The company today unveiled Fastrr, an AI powered checkout platform designed to improve customer conversion rates, at the seventh edition of its flagship commerce summit SHIVIR in Mumbai.

Shiprocket is sharpening its focus on artificial intelligence as it expands beyond its logistics roots into customer acquisition, checkout and merchant productivity, a strategy that founder and CEO Saahil Goel believes will become a much larger growth engine for the company even as it waits for market stability before proceeding with its proposed ₹2,500 crore initial public offering.
The company today unveiled Fastrr, an AI powered checkout platform designed to improve customer conversion rates, at the seventh edition of its flagship commerce summit SHIVIR in Mumbai. It also introduced Rocketizer, an AI assistant for small and medium businesses that connects business applications and acts as a virtual chief of staff.
Goel told Fortune India that Shiprocket's next phase of growth lies in solving merchants' pre-purchase challenges rather than just fulfilment.
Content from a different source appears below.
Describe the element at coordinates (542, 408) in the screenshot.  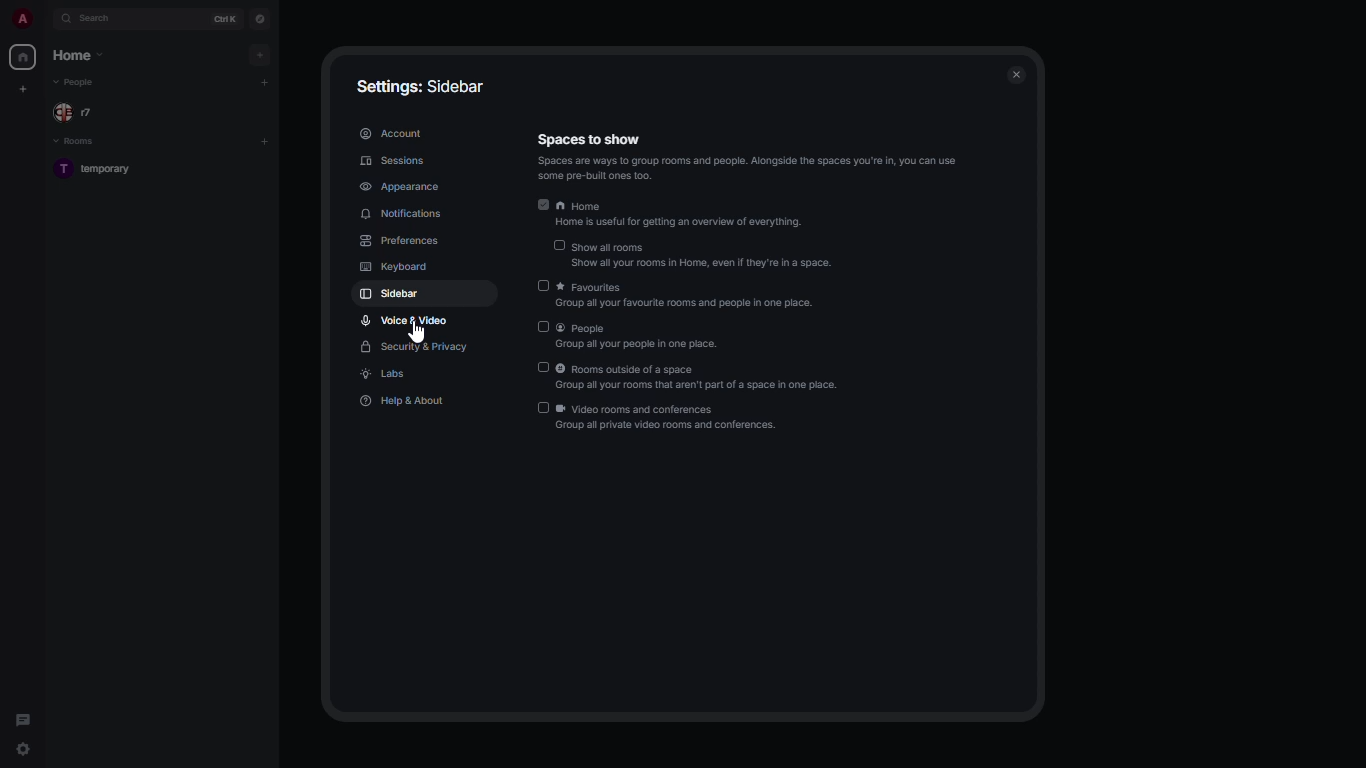
I see `disabled` at that location.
"We are at the point where AI is becoming table stakes for every Indian business. The founders who embed AI into the businesses they build over the next 12 months will create a compounding advantage that others will find increasingly difficult to close. Fastrr is our answer to that opportunity," he said.
The AI push comes at a time when Shiprocket has filed draft papers for a ₹2,500 crore IPO. While declining to comment on timelines, Goel indicated that the company is prepared for a listing once market conditions improve, saying the company is waiting for greater market stability and investor appetite before moving ahead. He suggested that external market conditions, rather than business performance, are the key determinant for the listing process.
Goel said Shiprocket's emerging businesses, particularly AI driven commerce solutions, are growing faster than its traditional shipping business and are expected to steadily increase their contribution to revenue and margins.
He explained that while logistics typically accounts for only 8% to 10% of an order's value, brands spend nearly one third of the average order value on customer acquisition and demand generation, presenting a much larger opportunity for Shiprocket.
"We were never a logistics company. We were just an integrations company. We make the ecosystem work together," Goel said, adding that Shiprocket's access to merchant and consumer data allows it to expand naturally into checkout, advertising and marketing technology.
The company is also investing heavily in merchant acquisition and AI powered pre-order commerce. Goel said Shiprocket already serves around two lakh shipping customers, giving it a ready base to cross sell newer products. AI, he added, enables the company to analyse millions of advertisements and leverage insights from consumer behaviour across its checkout network to improve campaign performance for merchants.
Held at The Westin Mumbai Powai Lake, SHIVIR 2026 brought together more than 2,500 founders, brand operators and technology leaders to discuss AI's growing role across customer acquisition, conversion and retention.
Meanwhile, the company reported operating revenue of ₹942.7 crore in the first half of FY26, up 15% year on year, while narrowing its net loss to ₹38.3 crore. For FY25, operating revenue stood at ₹1,674.8 crore and EBITDA improved to about negative ₹16.3 crore, supported by stronger adoption of its technology and merchant solutions. Shiprocket has raised over $426 million to date from investors including Temasek, Bertelsmann and Tribe Capital, and was last valued at $1.3 billion.